東北電NW 開閉所新設工事35・9億円効率化
東北電力ネットワーク(NW)は、22年10月から宮城県南部の丸森地区で実施する、500㎸開閉所の新設工事で、計35・9憶円の効率化を達成した。東北東京間連系線の広域系統整備に伴う同工事は、11年に運開した変電所増設工事以来の事業で、最新の知見などにより、当初の工事計画をブラッシュアップして取り組んだ。具体的には、ガス絶縁開閉装置(GIS)の設計見直しや、開閉所全体のコンパクト化を図ることで、工事効率が大幅に向上した。
500㎸送電線10回線を引き込む、開閉所の建設を進める同工事では当初、敷地面積4.2万㎡にGIS・引込鉄構といった屋外機器、配電盤が設置された建屋、碍子洗浄装置(貯水タンクを含む)などを配置することを計画。
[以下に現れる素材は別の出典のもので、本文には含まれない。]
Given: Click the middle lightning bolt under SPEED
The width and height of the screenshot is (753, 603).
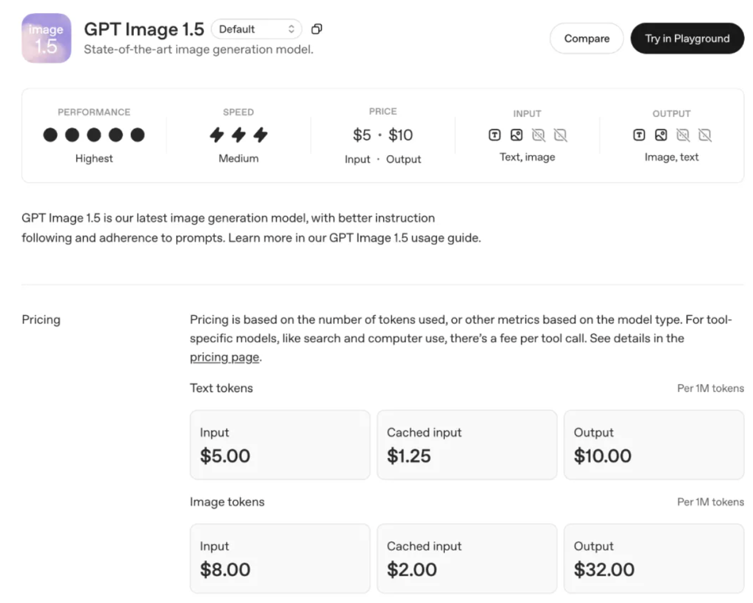Looking at the screenshot, I should point(239,135).
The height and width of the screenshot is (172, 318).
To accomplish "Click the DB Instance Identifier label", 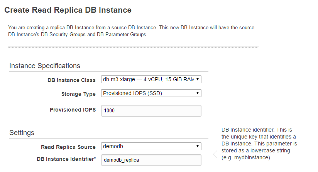I will (x=66, y=159).
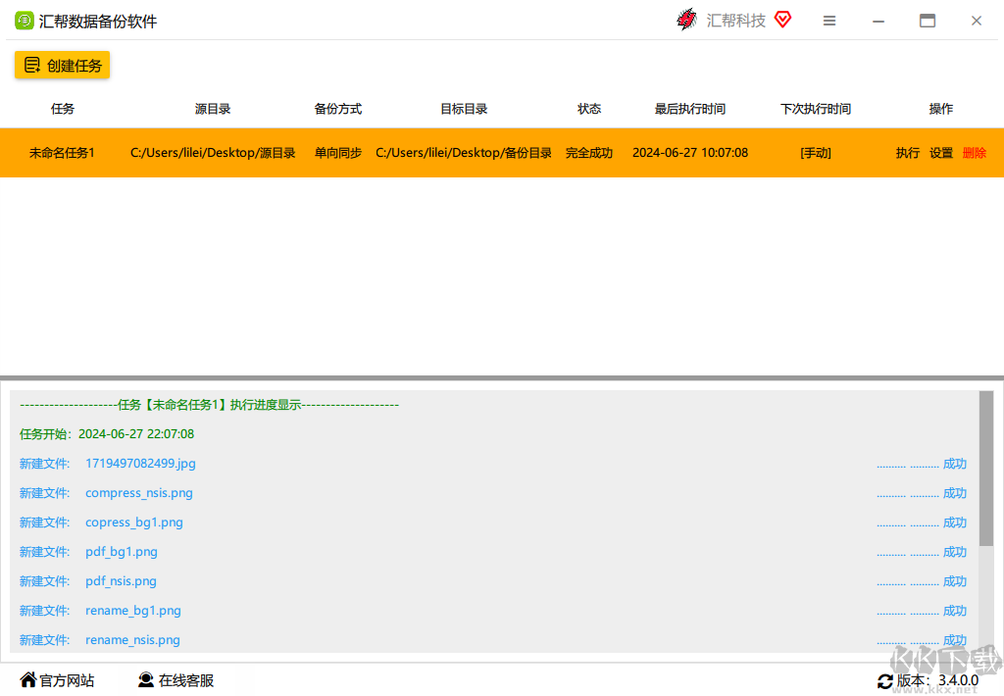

本工事では、JEC(電気学会電気規格調査会)最新規格を適用したGISタンク径の縮小、遮断器投入方式の変更などにより、GISの機器をコンパクト化することで、製品の材料費に加え、輸送費や現地据付工程の短縮などにより、計9.8憶円のコスト低減につなげた。また、従来のGISで採用していた、磁器製のブッシングを、ポリマー性に見直した。耐久性に優れる同素材の採用に伴い、約75%軽量化すると共に、基礎などのコンパクト化を実現した。さらに、ブッシングの耐汚損性能も向上させたことで、碍子洗浄装置の設置が不要となり、計8.0億円の効率化となった。
開閉所の建設において東北電NWは、これまでも設計段階から機器配置などを検討し、敷地のコンパクト化を志向しており、同工事では、機器レイアウトや工事時の重機配置の最適化などを通じて、さらなるコンパクト化を実施。これにより、開閉所の敷地を当初計画から36%引き下げて、約2.6万㎡とコンパクト化し、約16・3億円の効果を得た。同社は今後も電気所の新設・更新工事において、これらの施策導入によるコスト低減を目指した検討を進める考え。